«En aquel tiempo, iba Jesús camino de una ciudad llamada Naín, e iban con él sus discípulos y mucho gentío. Cuando se acercaba a la entrada de la ciudad, resultó que sacaban a enterrar a un muerto, hijo único de su madre, que era viuda; y un gentío considerable de la ciudad la acompañaba. Al verla el Señor, le dio lástima y le dijo: “No llores”. Se acercó al ataúd, lo tocó (los que lo llevaban se pararon) y dijo: “¡ Muchacho, a ti te lo digo, levántate!”. El muerto se incorporo y empezó a hablar, y Jesús se lo entregó a su madre. Todos, sobrecogidos, daban gloria a Dios, diciendo: “Un gran Profeta ha surgido entre nosotros. Dios ha visitado a su pueblo”. La noticia del hecho se divulgó por toda la comarca y por Judea entera». (Lc 7,11-17)
El Dios que es amor compasivo y quiere que vivamos se manifiesta aquí a través del signo milagroso de Jesús sobre el poder de la muerte. Por eso, la multitud proclama espontáneamente a Jesús como “un gran profeta que visita a su pueblo.” Esta proclamación es un eco del gran profeta de Israel, Elías, quien también resucita al hijo de la viuda de Sarepta, “dándoselo a su madre” (1º Re 17,23).

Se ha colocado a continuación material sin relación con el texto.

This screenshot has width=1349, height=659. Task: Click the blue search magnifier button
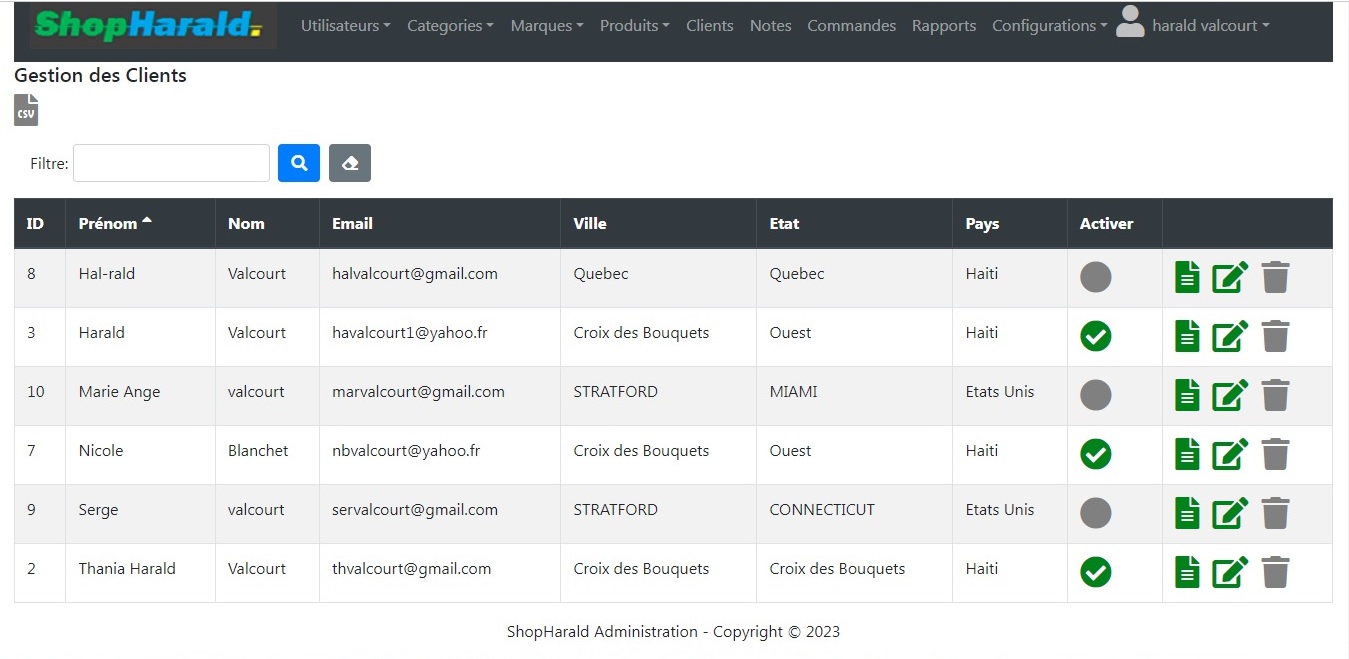[x=299, y=163]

Tocamos el corazón del ministerio liberador de Jesús, en sus propias palabras: “Los muertos resucitan” (Lc 7,22). En una sociedad patriarcal, aquella mujer no era “nadie” sin la presencia de un hombre. El gesto compasivo del Maestro levanta a una pobre viuda de la desolación a la vida de su corazón, y de la pobreza a una subsistencia digna.
No veamos en el milagro primeramente una prueba de la divinidad de Jesús, sino más bien una realidad ya presente en su humanidad, misterio liberador. El poder del Reino irrumpe para siempre en nuestra historia. El camino de la muerte en la desesperanza del cortejo fúnebre se transforma en misterio de vida para siempre. La necrópolis final (ciudad de muertos) queda suplantada en la conciencia cristiana por el koimeteros (literalmente dormitorio, de donde viene “cementerio”): “Yo soy la resurrección y la vida” (Jn 11,25).
También debemos prestar atención al paso compasivo y sanador del Maestro delante de nuestros ajetreos cotidianos, al igual que pasó ante aquella desconsolada viuda. En efecto, el Evangelio está lleno de la presencia de Jesús allí donde hay dolor y sufrimiento. Que no nos olvidemos de la oración fundamental: “dar gloria a Dios”, porque “Dios sigue visitando a su pueblo”.